Überdies hatte das Oberhaus beschlossen, einen Ausschuss für die damit zusammenhängenden Fragen einzurichten. Das Gesundheitsministerium verpflichtete sich, die Ergebnisse des vom Ausschuss anzufertigenden Berichts zu berücksichtigen. Allerdings wird die Einsetzung des Ausschusses die Umsetzung des Gesetzes vorerst nicht verzögern, das am 31. Januar in Kraft tritt. Der Vizegesundheitsminister Lord Hunt hatte während der Debatte davor gewarnt, die Entscheidung weiter hinauszuzögern, da es sich um eine lebenswichtige Forschung handelt. Diese sei ausreichend kontrolliert und eingeschränkt, man müsse aber die Achtung vor dem menschlichen Embryo in ein angemessenes Gleichgewicht mit der Achtung von Millionen von Menschen bringen, die mit diesen zerstörenden Krankheiten leben oder sie noch bekommen werden.

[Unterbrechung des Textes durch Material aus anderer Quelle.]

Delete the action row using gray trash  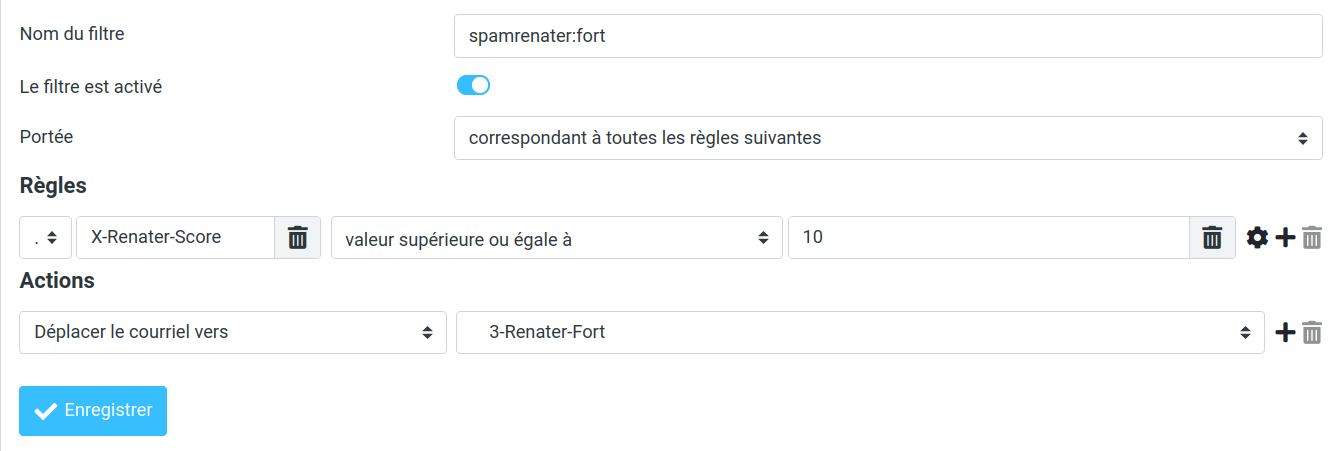point(1312,332)
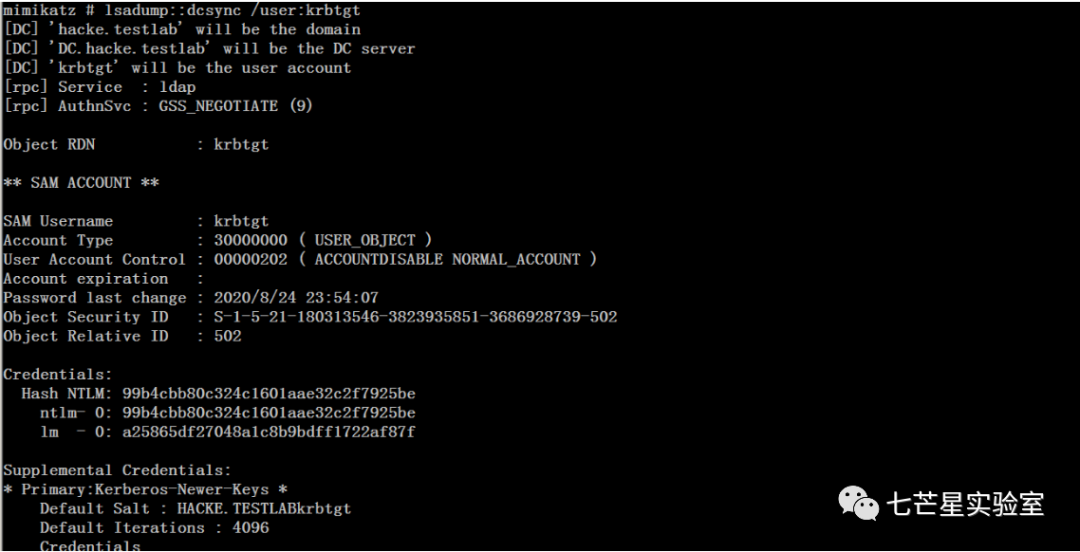Click the Object Security ID value
This screenshot has width=1080, height=552.
coord(415,317)
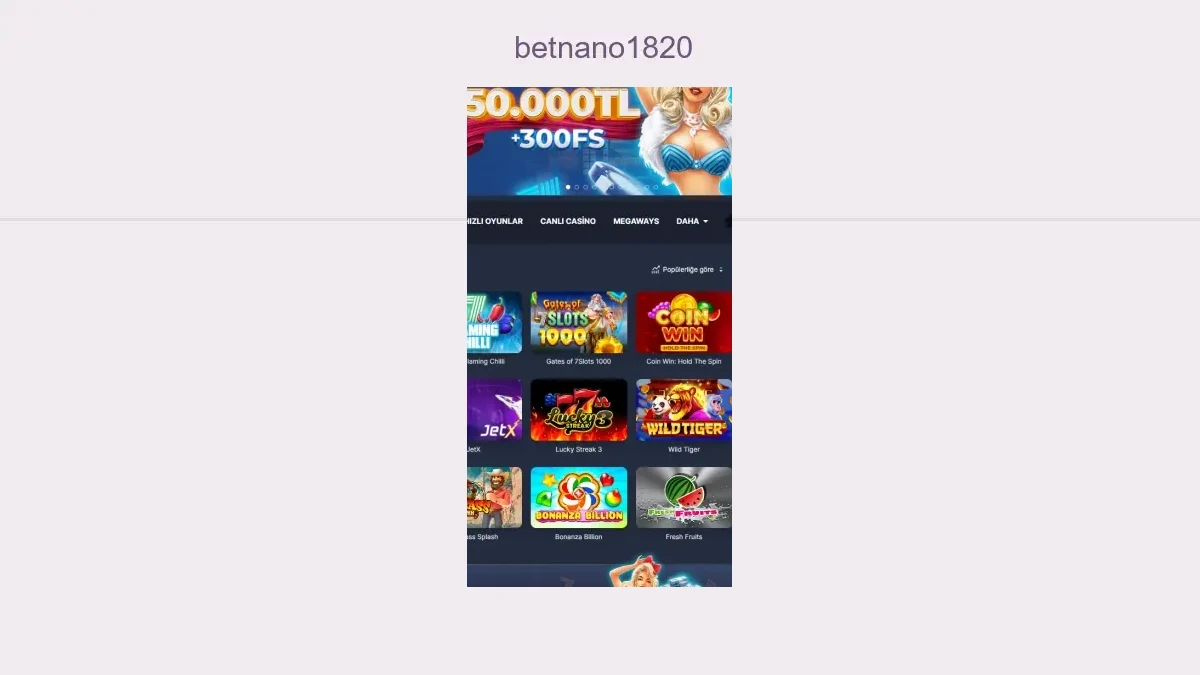Image resolution: width=1200 pixels, height=675 pixels.
Task: Open the Popülerliğe göre sort dropdown
Action: (688, 270)
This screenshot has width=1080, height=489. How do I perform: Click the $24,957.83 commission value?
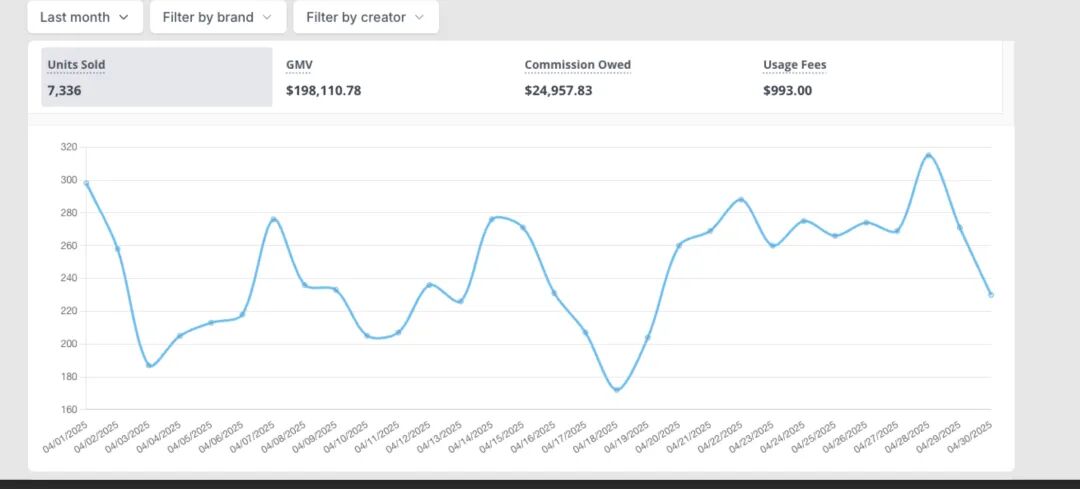coord(558,90)
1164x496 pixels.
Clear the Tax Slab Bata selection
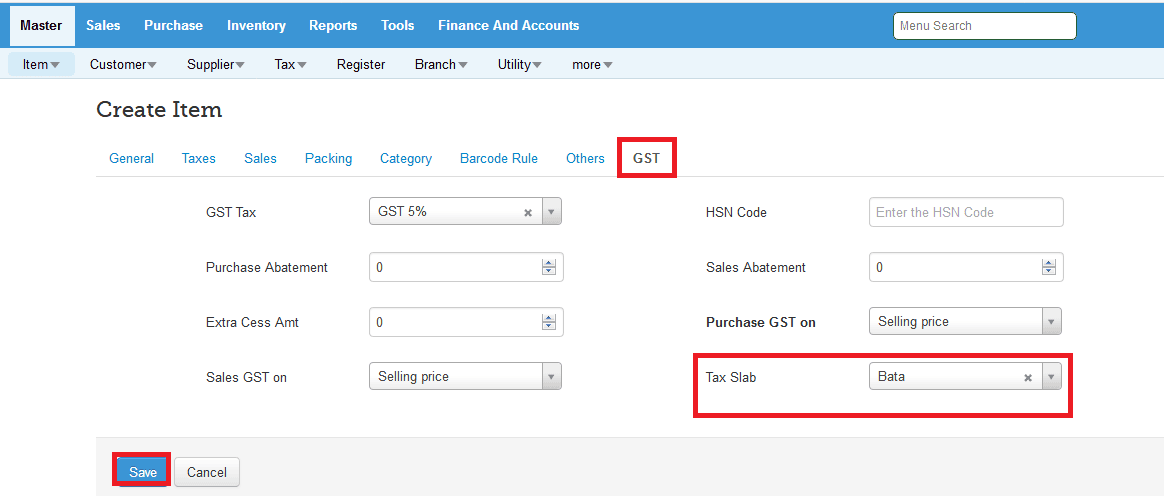[x=1028, y=378]
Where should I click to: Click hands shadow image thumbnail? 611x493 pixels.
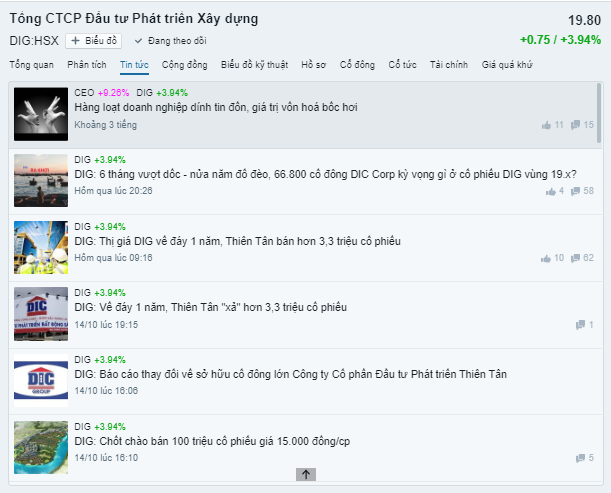[41, 114]
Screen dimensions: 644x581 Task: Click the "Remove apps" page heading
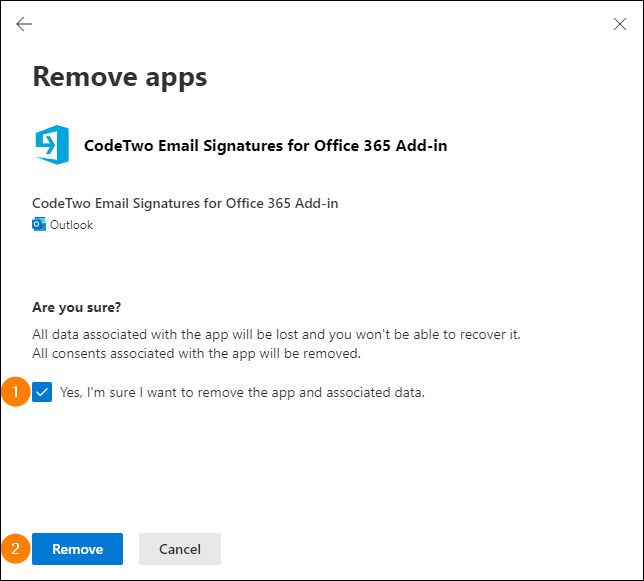coord(120,77)
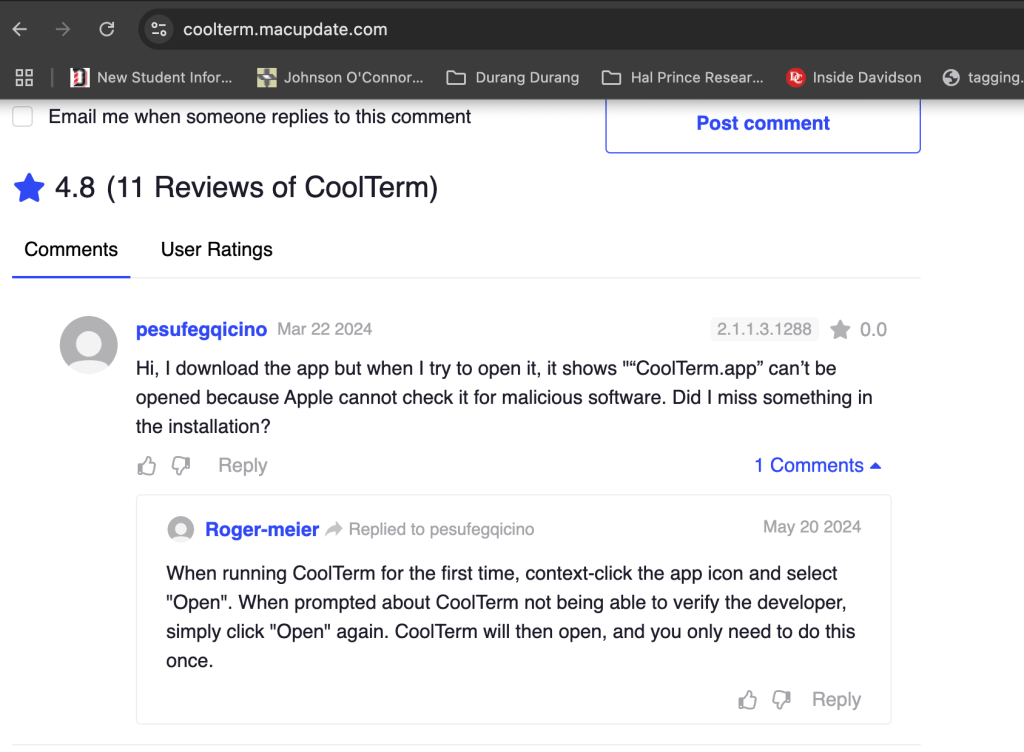
Task: Open Inside Davidson bookmark
Action: pyautogui.click(x=855, y=77)
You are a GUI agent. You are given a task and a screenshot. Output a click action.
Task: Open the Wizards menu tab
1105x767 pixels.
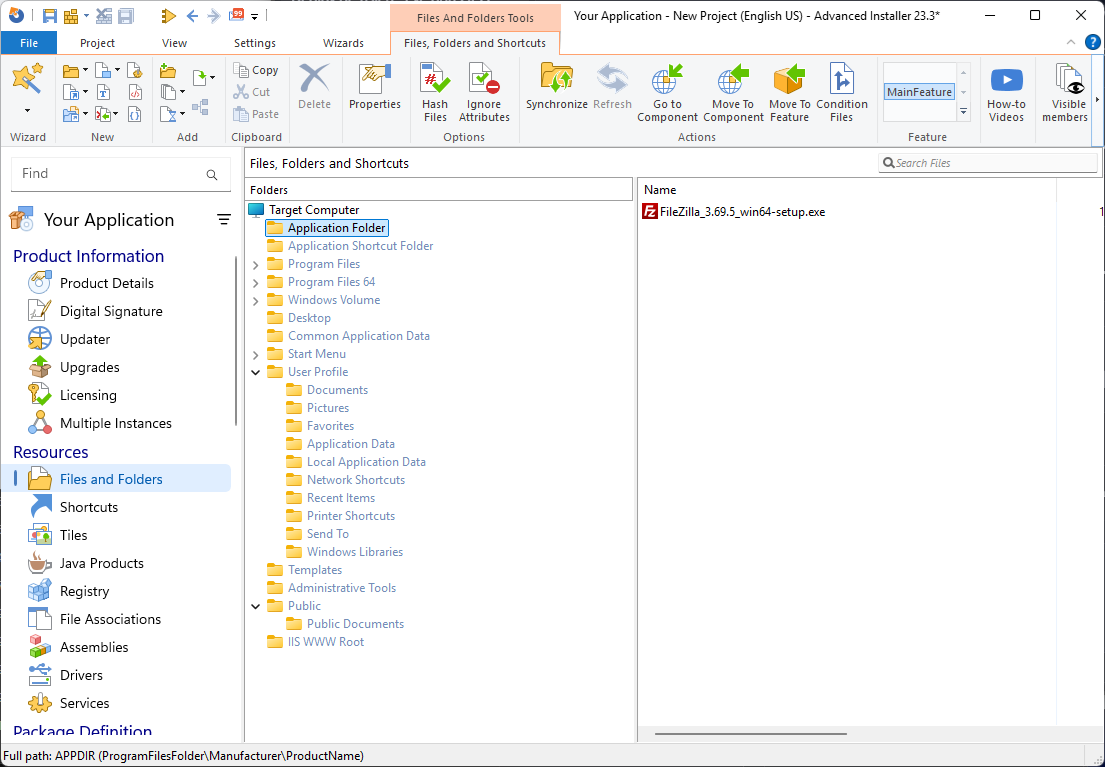click(x=344, y=43)
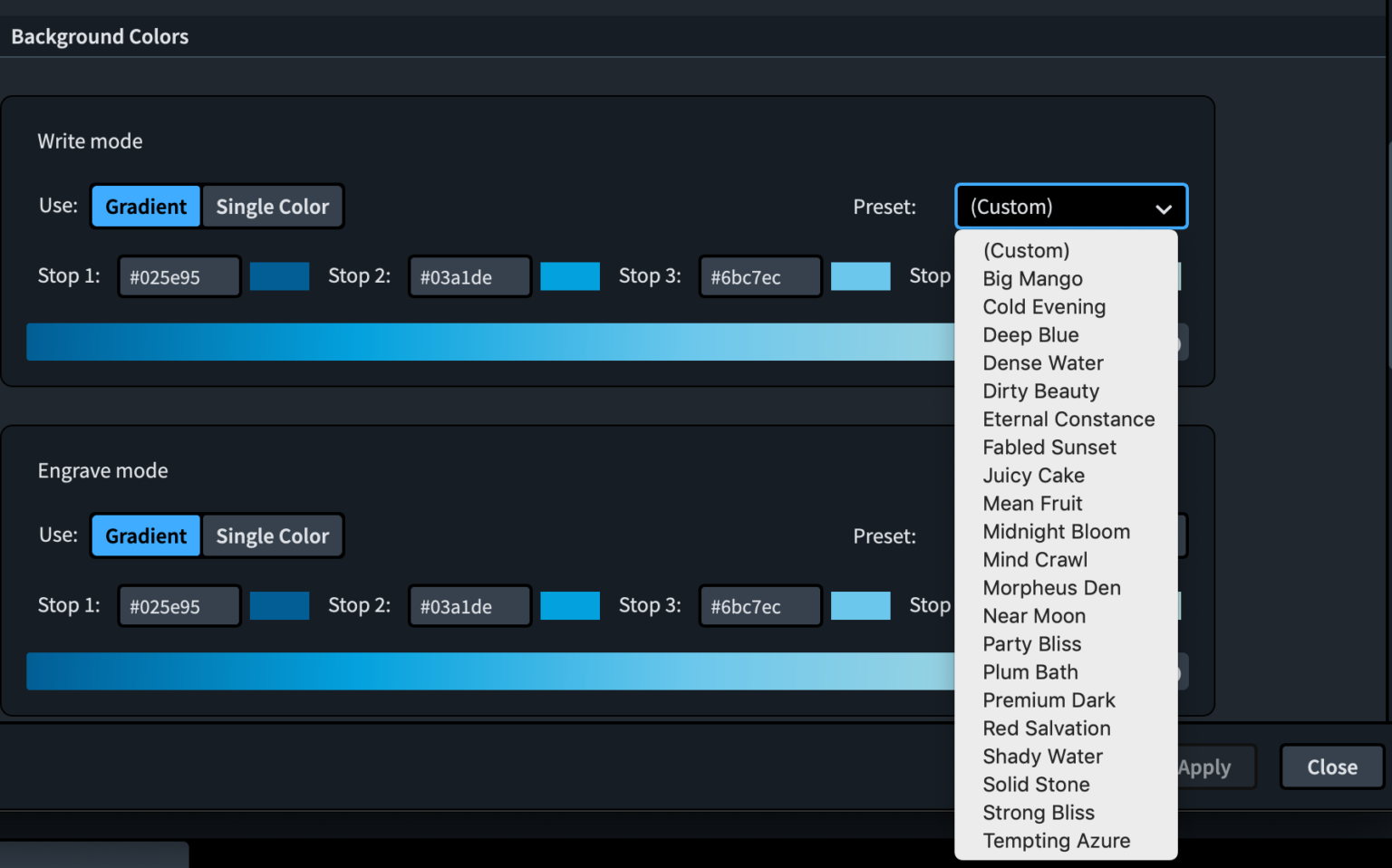Collapse the Write mode Preset dropdown
Screen dimensions: 1392x868
pos(1070,207)
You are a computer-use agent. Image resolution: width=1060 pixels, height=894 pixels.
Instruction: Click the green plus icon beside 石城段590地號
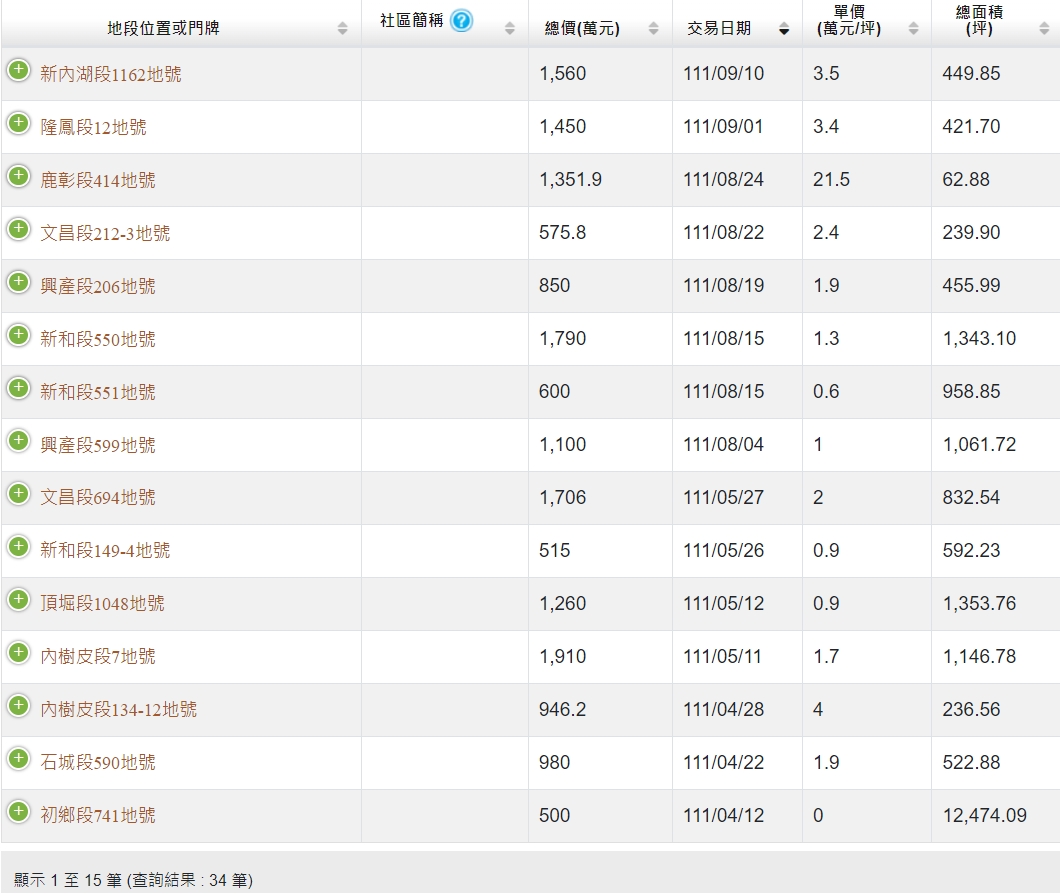19,759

Gegner des Gesetzes griffen zu dramatischen Vergleichen. So sagte etwa Lady Warnock: "Das Wort Klonen lässt die britische Öffentlichkeit erschauern. Die Angst besteht, dass die Forschung nicht ernsthaft überwacht wird, dass wir dem Abgrund zum Klonen des ganzen Menschen schnell näher kommen."
In Deutschland will Bundeskanzler Schröder die Diskussion um die Forschung an Stammzellen neu und vorurteilsfrei führen. Das Gewicht der pragmatischen Position, die Schröder zu bedenken gegeben hatte, dürfte nach der Entscheidung der Briten noch stärker wiegen: "Eine Selbstbescheidung Deutschlands auf Lizenzfertigungen und Anwenderlösungen würde im Zeitalter von Binnenmarkt und Internet nur dazu führen, dass wir das importieren, was bei uns verboten, aber in unseren Nachbarländern erlaubt ist." Der neue Kulturstaatsminister und Philosophieprofessor Nida-Rümelin hat sich die britische Position zu eigen gemacht, dass die Verwendung von Embryonen mit einem Alter bis zu 14 Tagen möglich sein kann, weil man bis zu diesem Alter nicht von einem Wesen sprechen könne, das die Voraussetzungen für die Achtung der Menschenwürde erfüllt (In den Fallstricken der Bioethik). Bislang hatte die zurückgetretene Gesundheitsministerin Fischer dafür plädiert, das Embryonenschutzgesetz in aller Strenge und Ausschließlichkeit beizubehalten und auf die Forschung mit adulten Stammzellen zu setzen.
Nachdem der neue amerikanische Präsident Bush bereits seine Position zur Frage der Abtreibung deutlich gemacht hat, darf man annehmen, dass unter seiner Regierung auch die Forschung an embryonalen Stammzellen eingeschränkt wird.